> [Passage to read]:
Hi @igorlukanin thank you for your reply.

We upgraded to the latest version (v0.35) a few weeks, a and this problem still happens, see below latest log:
Screenshot 2024-09-03 at 1 32 47 pm Screenshot 2024-09-03 at 1 33 30 pm

Regarding the reason that why we have to use memory for CUBEJS_CACHE_AND_QUEUE_DRIVER, as we are blocked by this, i.e., cubestore does not support timestampz (which are used frequently in postgres db).

@paveltiunov Where should I cast the value? Should I create a new dimension with a value casted to timestamp or just casting the existing time dimension will be fine (assuming it wont' affect timezone)?

igorlukanin commented 1 week ago

@kevinleeTCA How exactly are you blocked? Can you please explain?

kevinleeTCA commented 6 days ago

@igorlukanin I shared the link above, basically we encountered an issue when running pre-aggregation with timestampz (postgres primary type) as time dimension:

ERROR [cubestore::http] <pid:1> Error processing HTTP command: Custom type 'timestamptz' is not supported 

I will try your proposal mentioned here:

    dimensions:
        # It's OK to have a TIMESTAMPZ value as a time dimension, it will work just fine
      - name: created_at
        sql: created_at
        type: time

        # You have to cast it to `TIMESTAMP` if you'd like to use it in a non-`time` dimension
      - name: created_at_raw
        sql: "created_at::TIMESTAMP"
        type: string

Will update it here on how it goes

> [Brief 1]: In the forum thread, which version did the team upgrade to?
> [Brief 2]: Switch "timezone" to "time zone" and write out the forum thread between "Regarding the reason" and "wont' affect timezone)?", inclusive.

(Dataset entries)

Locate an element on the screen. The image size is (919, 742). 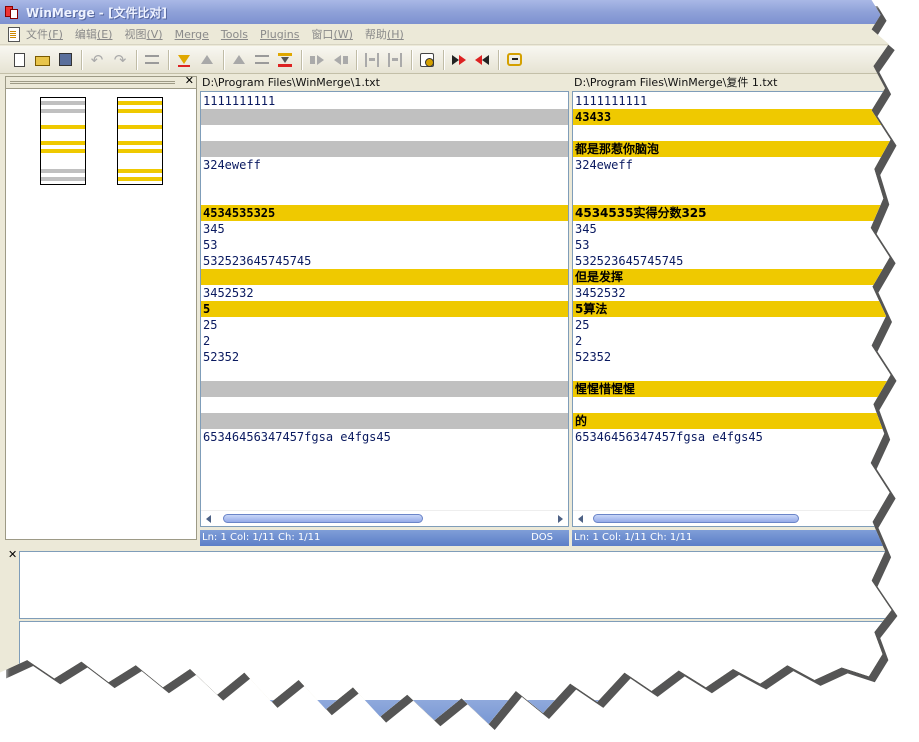
copy-right-button is located at coordinates (317, 60).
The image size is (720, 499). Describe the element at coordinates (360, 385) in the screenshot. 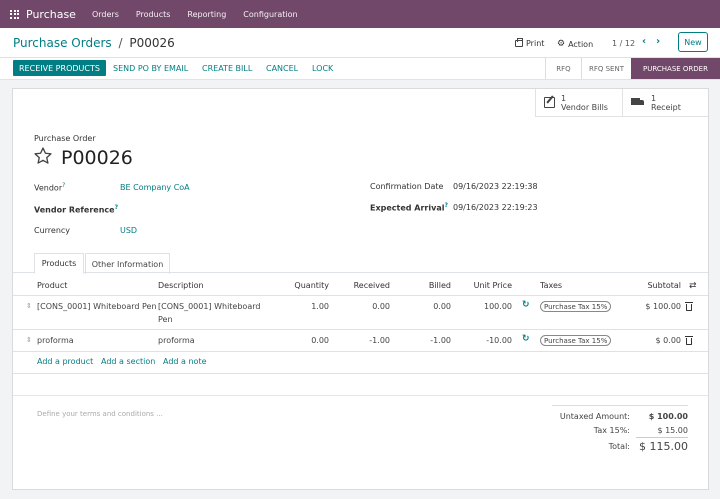

I see `empty-row` at that location.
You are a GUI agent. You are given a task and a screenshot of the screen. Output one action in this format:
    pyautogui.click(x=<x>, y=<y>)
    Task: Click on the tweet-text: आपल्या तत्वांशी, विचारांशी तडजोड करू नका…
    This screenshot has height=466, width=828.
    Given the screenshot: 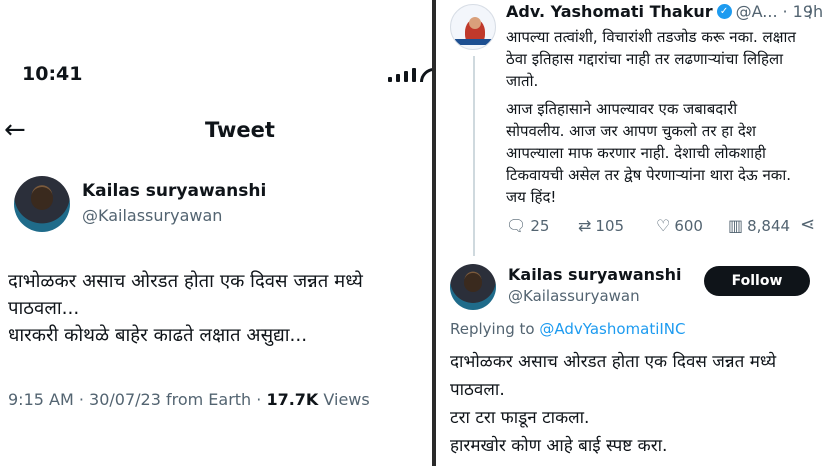 What is the action you would take?
    pyautogui.click(x=665, y=117)
    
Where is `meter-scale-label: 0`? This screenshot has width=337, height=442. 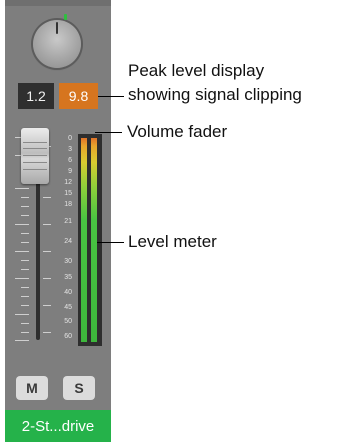
meter-scale-label: 0 is located at coordinates (70, 138).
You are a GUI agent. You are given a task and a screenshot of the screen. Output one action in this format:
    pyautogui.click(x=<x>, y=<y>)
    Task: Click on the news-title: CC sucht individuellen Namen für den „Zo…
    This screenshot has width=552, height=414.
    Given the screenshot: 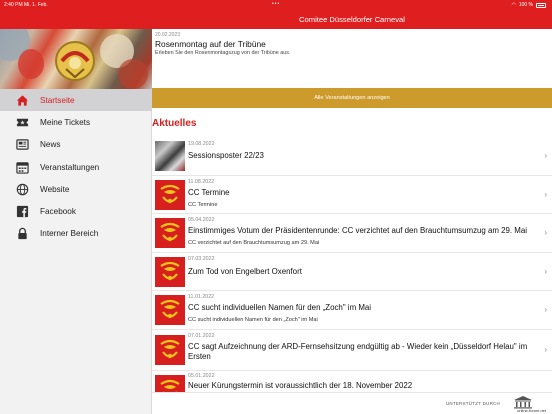 What is the action you would take?
    pyautogui.click(x=280, y=308)
    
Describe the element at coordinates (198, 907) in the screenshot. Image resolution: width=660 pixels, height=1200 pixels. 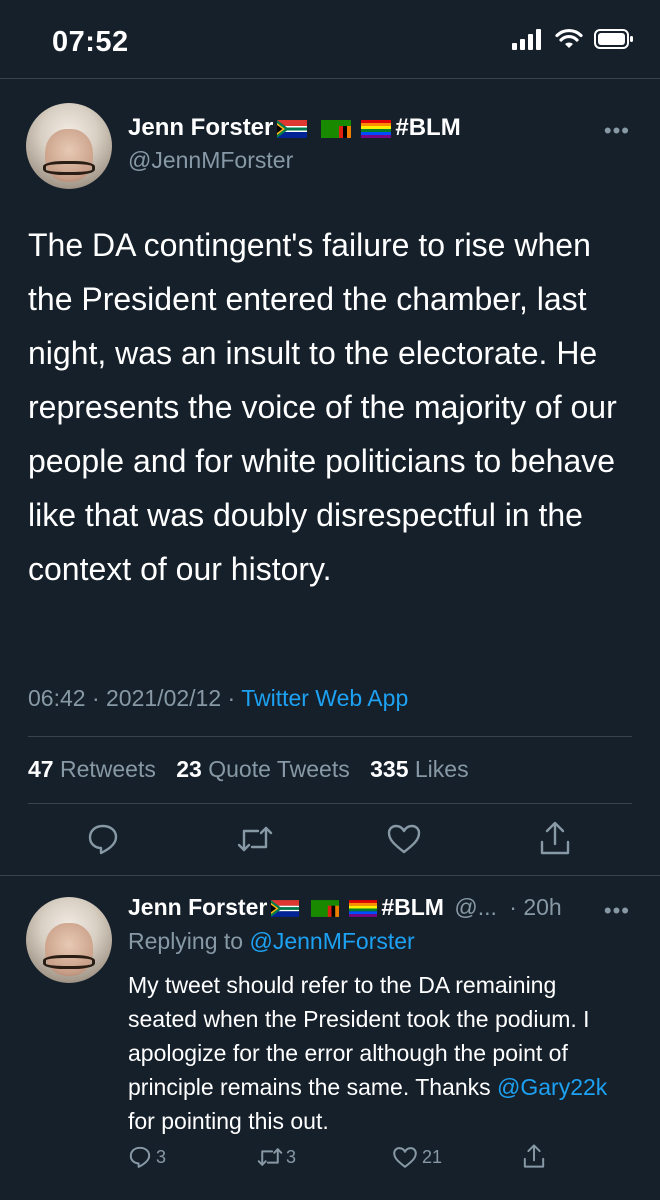
I see `reply-author-name-text: Jenn Forster` at that location.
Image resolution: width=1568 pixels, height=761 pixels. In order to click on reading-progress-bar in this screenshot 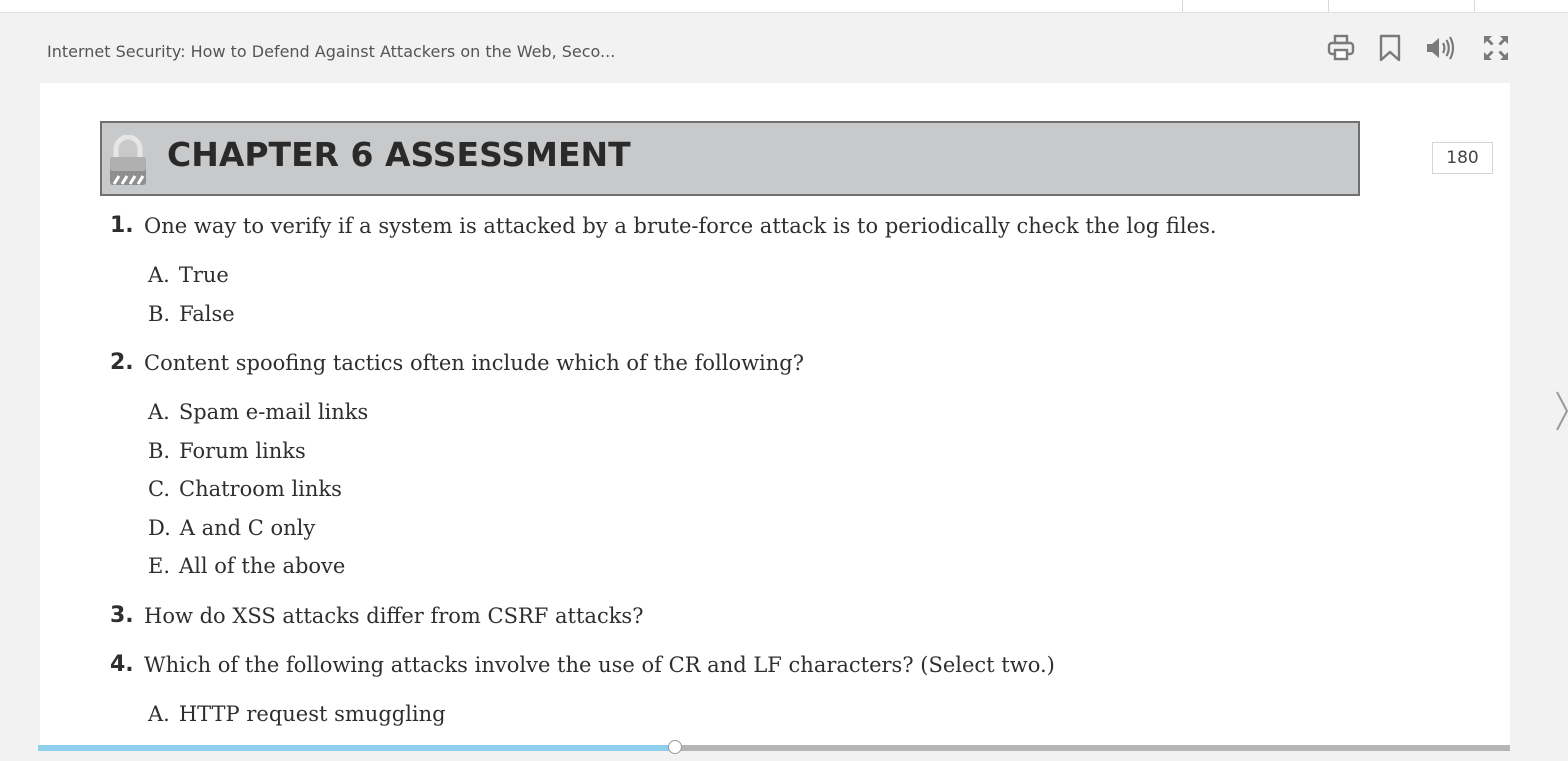, I will do `click(774, 747)`.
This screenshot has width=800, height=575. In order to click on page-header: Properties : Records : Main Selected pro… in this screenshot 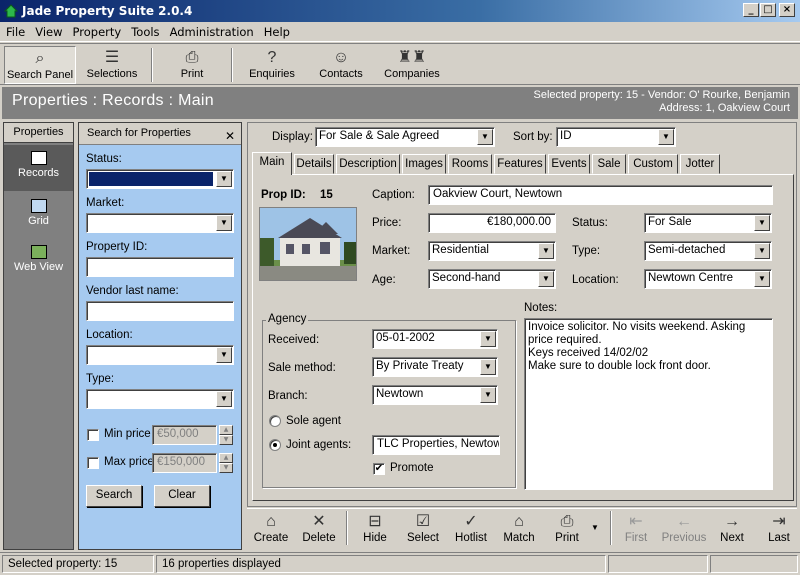, I will do `click(400, 103)`.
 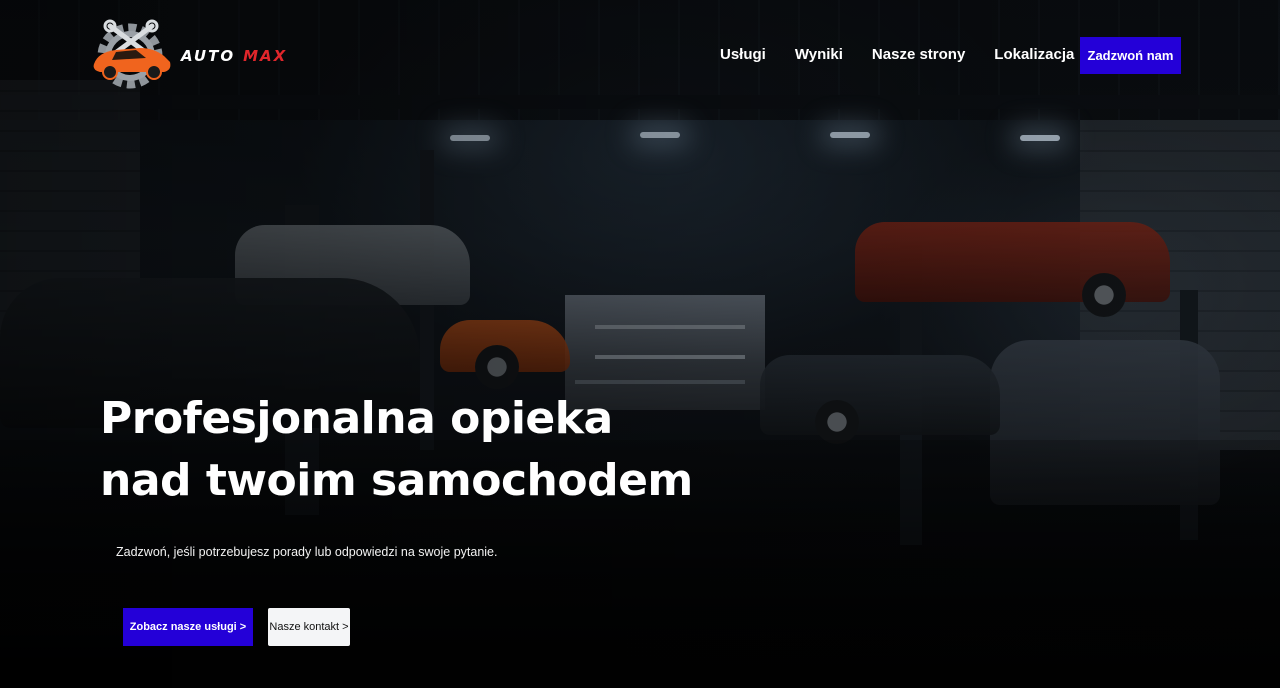 I want to click on auto-max-logo: AUTO MAX, so click(x=203, y=54).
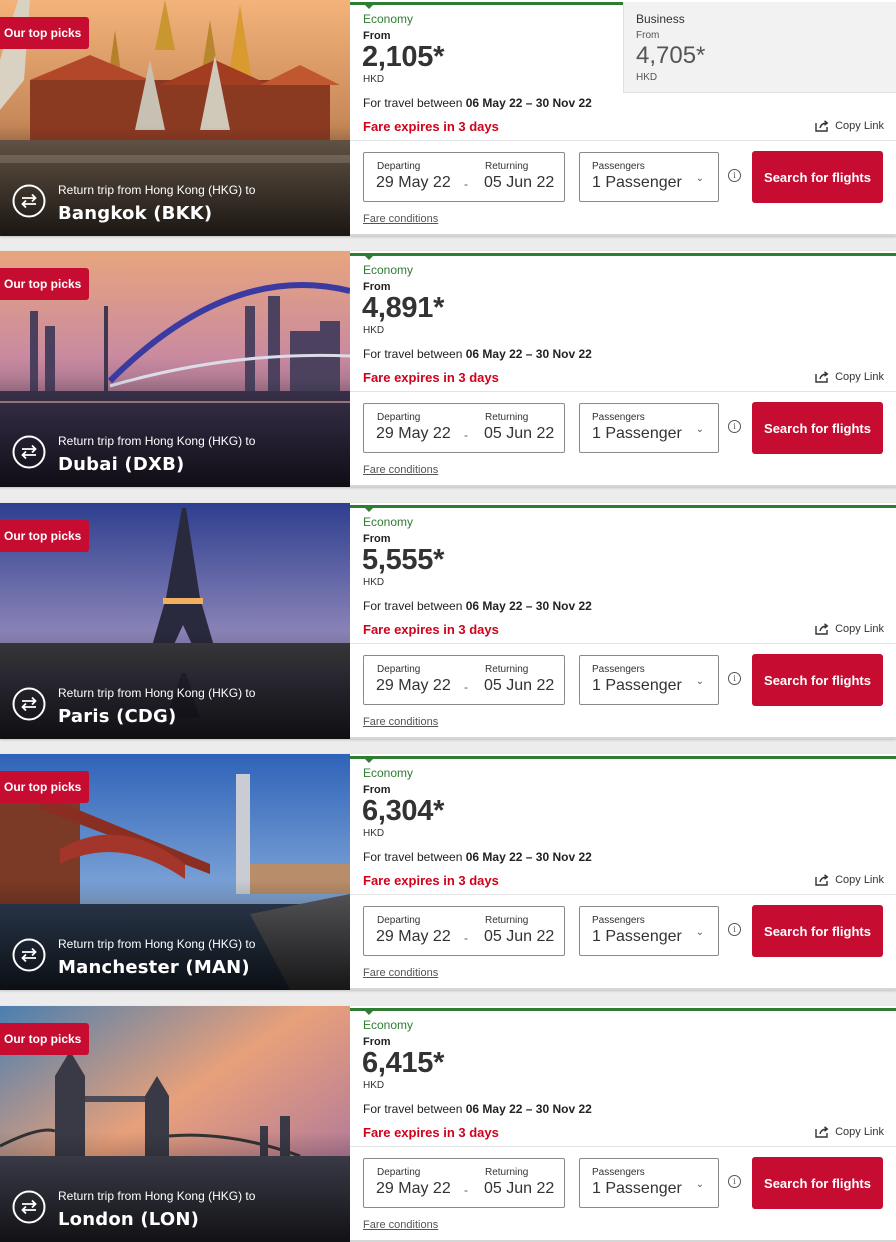 The width and height of the screenshot is (896, 1242). I want to click on destination-name: London (LON), so click(129, 1220).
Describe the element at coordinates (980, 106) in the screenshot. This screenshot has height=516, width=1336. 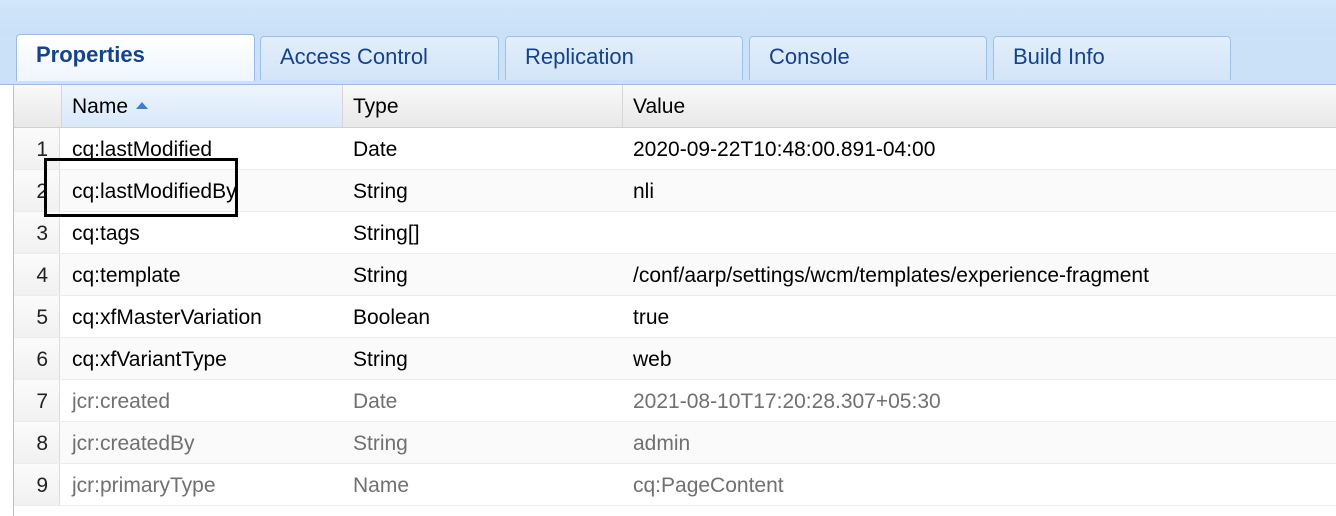
I see `column-header-value: Value` at that location.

> [Written answer 1]: v0.35

> [Written answer 2]:
Regarding the reason that why we have to use memory for CUBEJS_CACHE_AND_QUEUE_DRIVER, as we are blocked by this, i.e., cubestore does not support timestampz (which are used frequently in postgres db).

@paveltiunov Where should I cast the value? Should I create a new dimension with a value casted to timestamp or just casting the existing time dimension will be fine (assuming it wont' affect time zone)?